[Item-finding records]
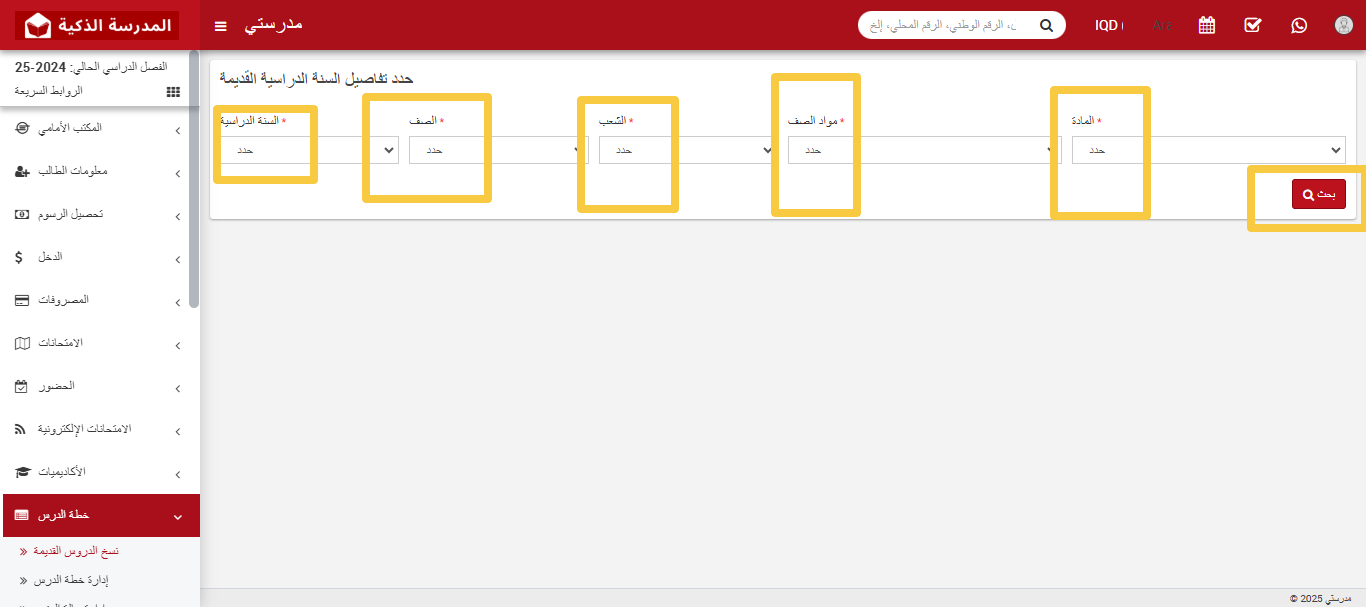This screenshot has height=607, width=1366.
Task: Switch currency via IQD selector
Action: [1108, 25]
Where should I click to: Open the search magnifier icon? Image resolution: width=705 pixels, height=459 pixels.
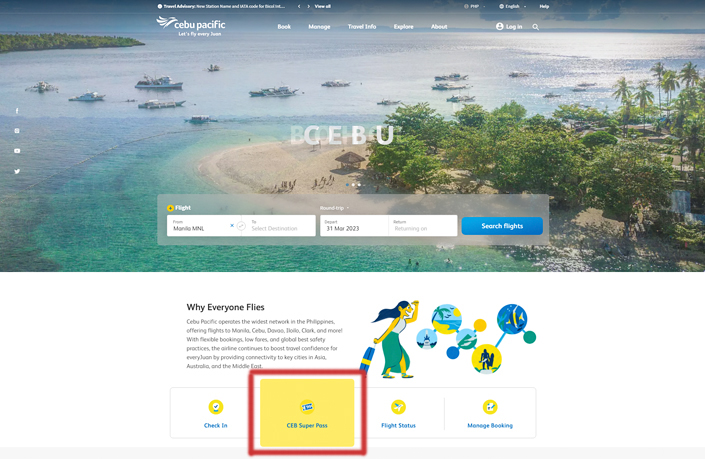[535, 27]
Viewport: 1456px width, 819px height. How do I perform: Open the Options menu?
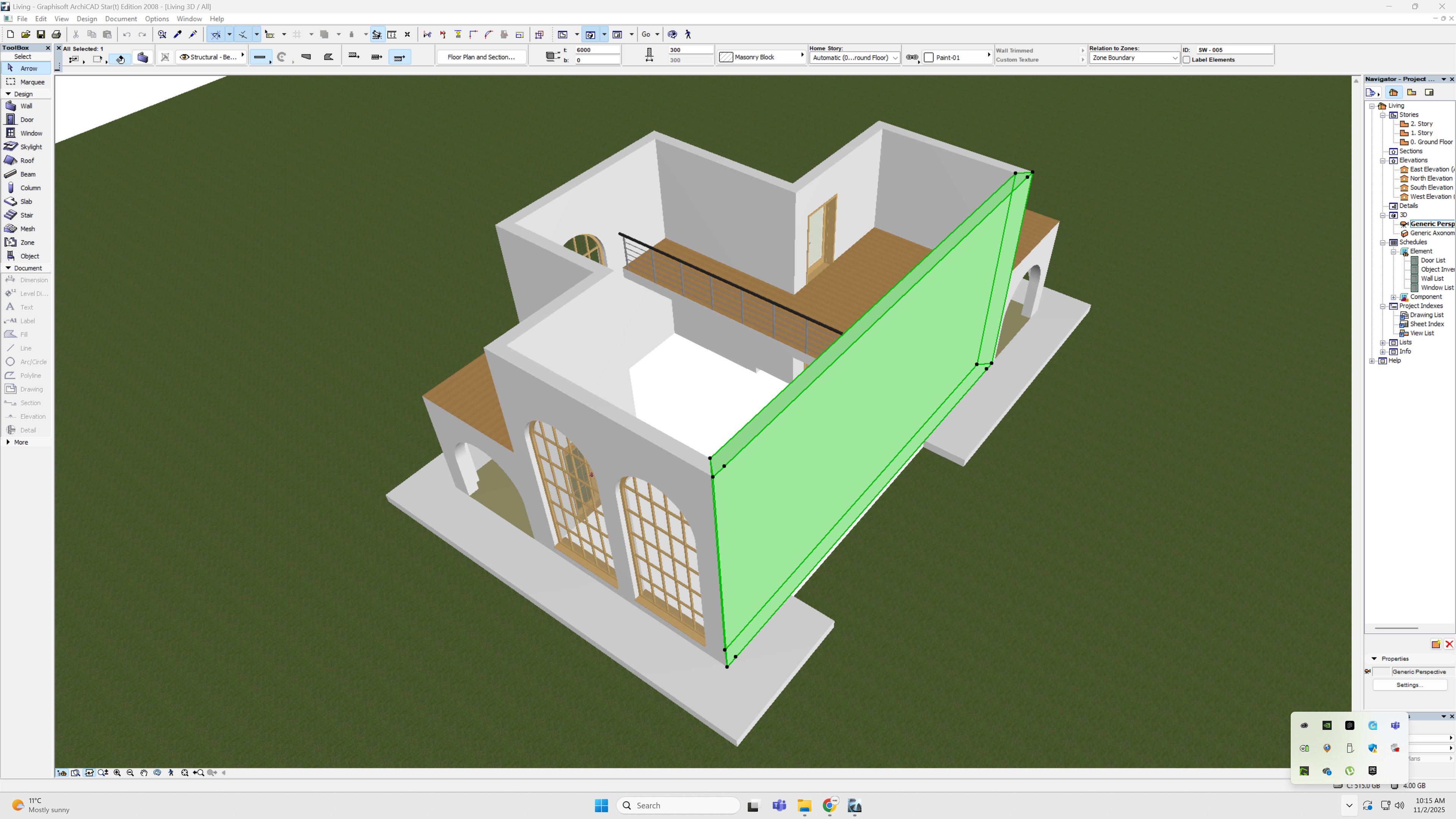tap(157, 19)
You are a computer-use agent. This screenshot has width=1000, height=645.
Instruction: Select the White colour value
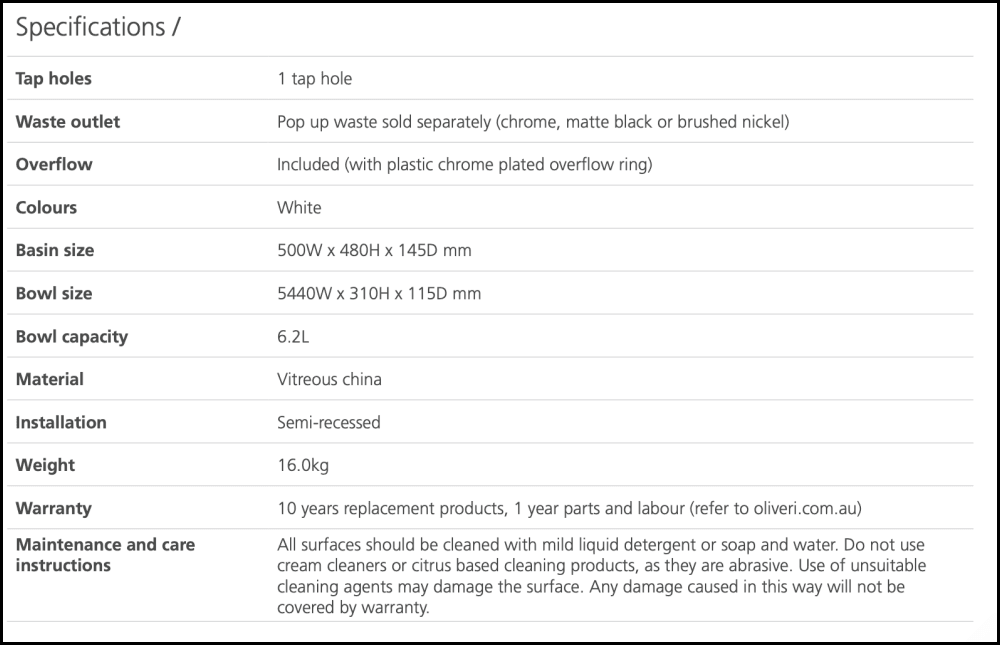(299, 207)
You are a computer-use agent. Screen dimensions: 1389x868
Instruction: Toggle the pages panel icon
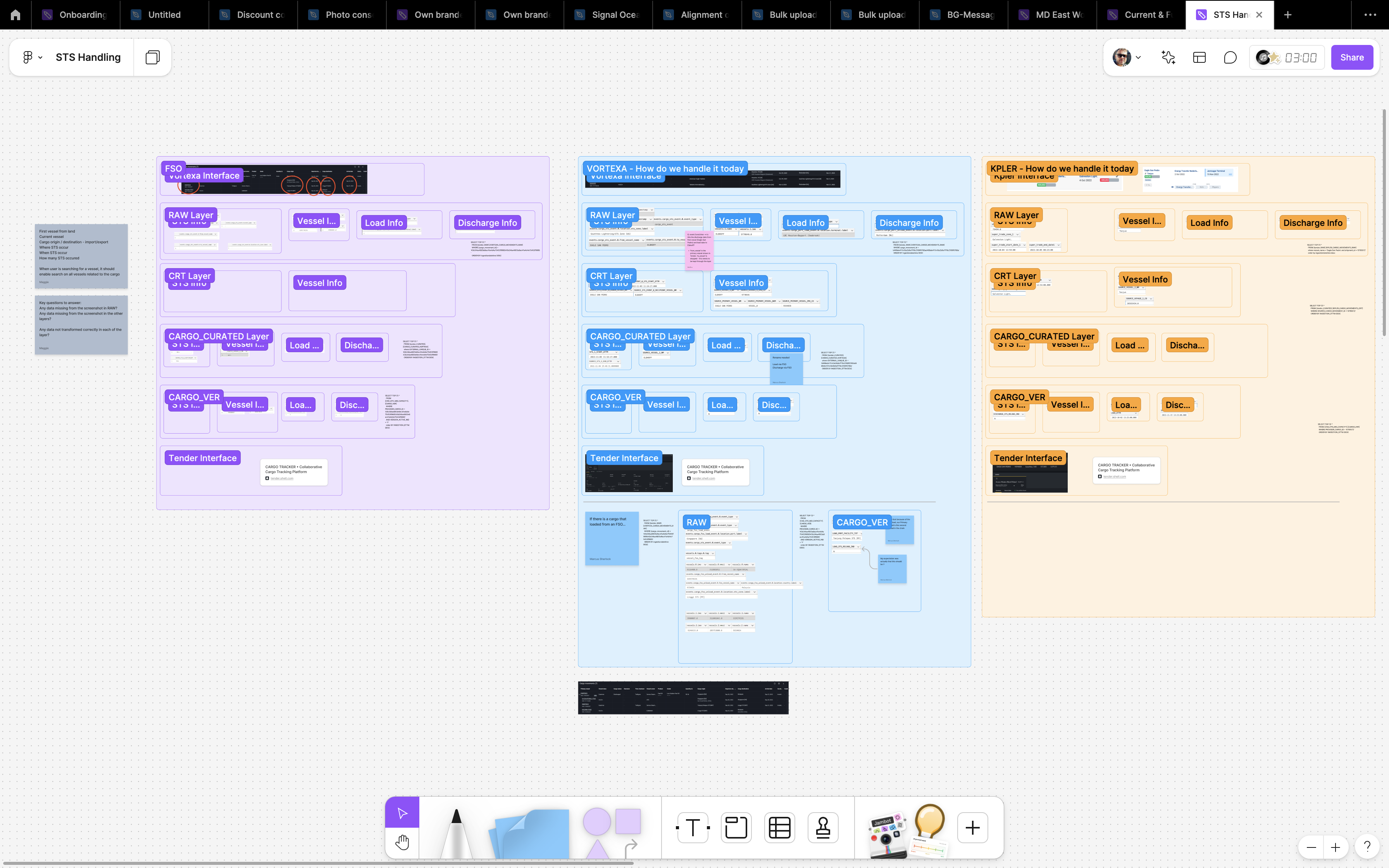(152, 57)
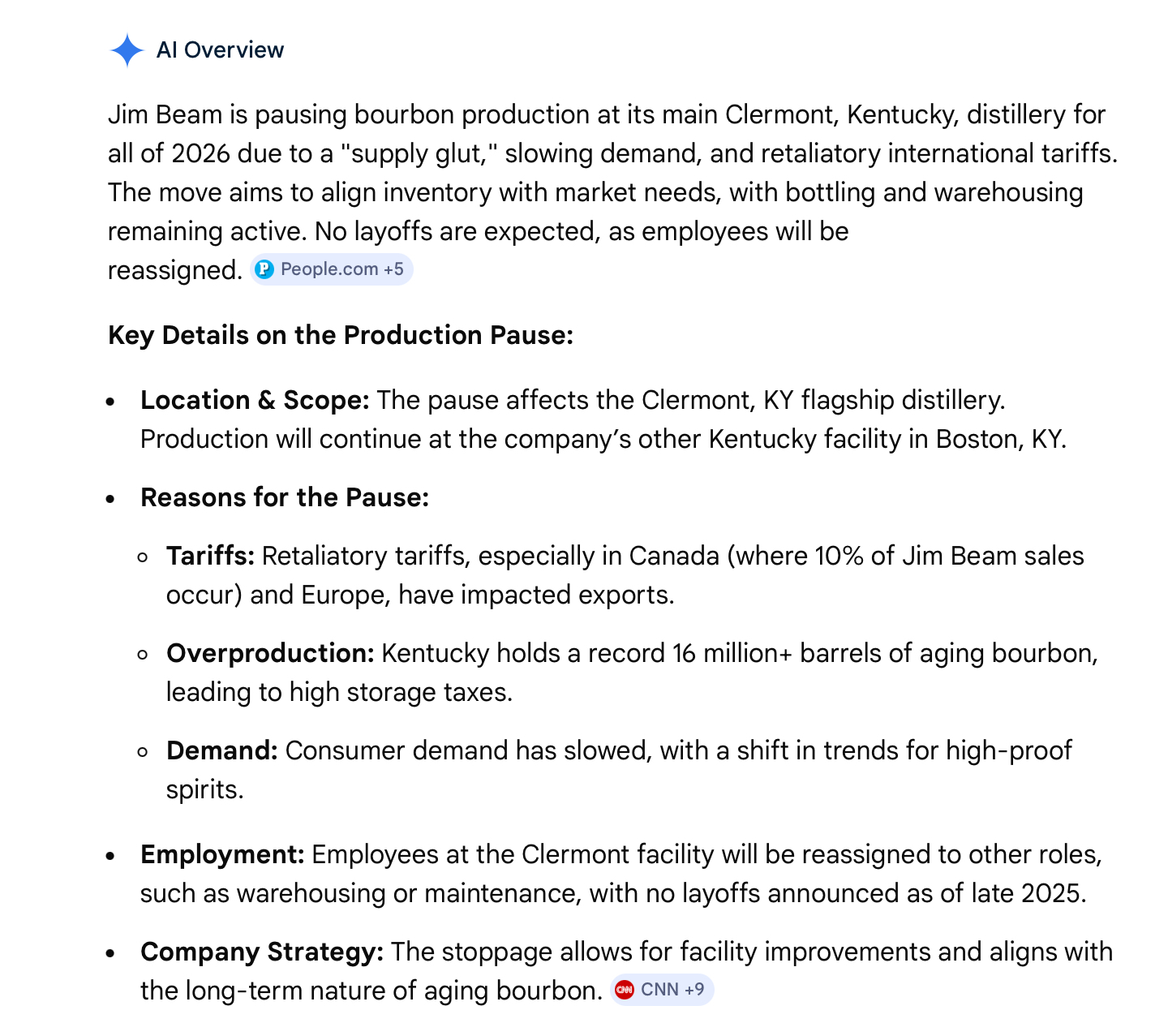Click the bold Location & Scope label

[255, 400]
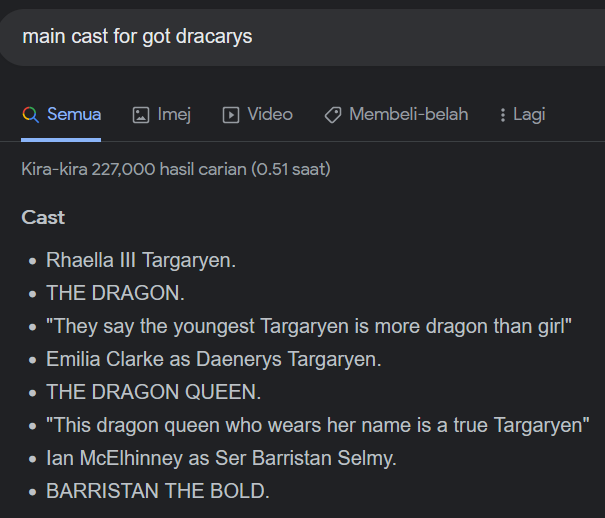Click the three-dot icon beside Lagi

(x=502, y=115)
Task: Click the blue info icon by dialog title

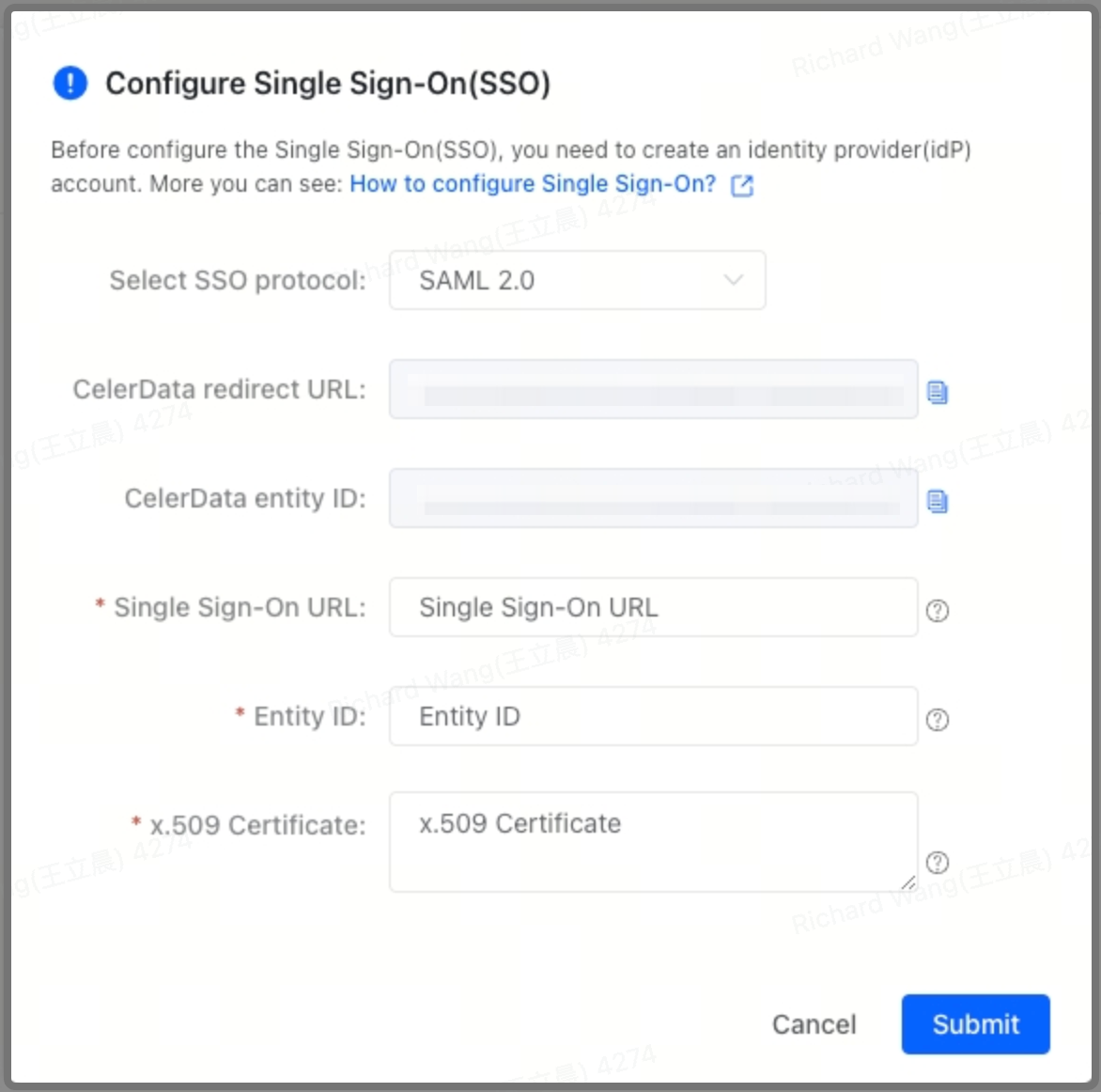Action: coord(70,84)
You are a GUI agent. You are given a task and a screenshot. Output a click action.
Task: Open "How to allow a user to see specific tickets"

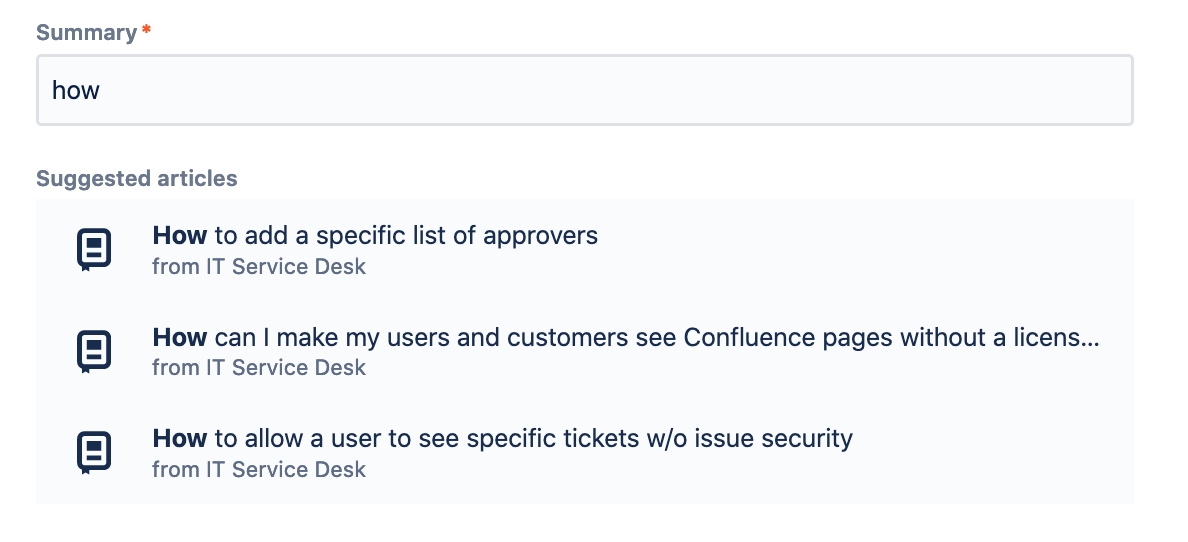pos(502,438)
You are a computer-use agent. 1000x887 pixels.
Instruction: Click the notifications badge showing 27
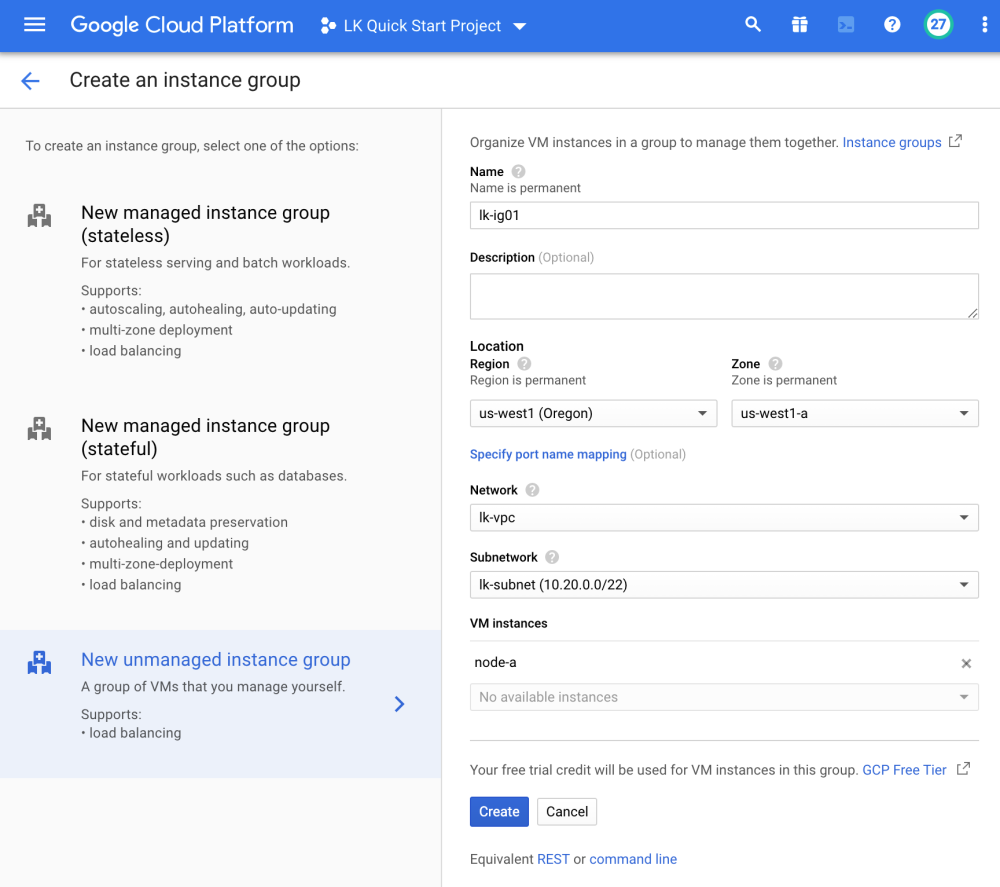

● Written request
Copy out all of the lines above word for word, leaving the pictures out.

● Response for this exercise
This screenshot has height=607, width=1366.
Task: Switch currency via IQD selector
Action: [1108, 25]
Where should I click to: Open the search magnifier icon? Image resolution: width=705 pixels, height=459 pixels.
[535, 27]
Viewport: 1456px width, 819px height. How do I perform: Open the Options menu?
tap(157, 19)
You are a computer-use agent. This screenshot has width=1000, height=645.
Instruction: Select the White colour value
(299, 207)
You are a computer-use agent. Screen dimensions: 1389x868
Instruction: Toggle the pages panel icon
(152, 57)
Click the bold Location & Scope label

[255, 400]
Click the three-dot icon beside Lagi

(x=502, y=115)
Task: Click the blue info icon by dialog title

Action: coord(70,84)
You are a GUI agent. You are given a task and a screenshot. Output a click action.
Task: Open "How to allow a user to see specific tickets"

pos(502,438)
You are a computer-use agent. 1000x887 pixels.
Instruction: Click the notifications badge showing 27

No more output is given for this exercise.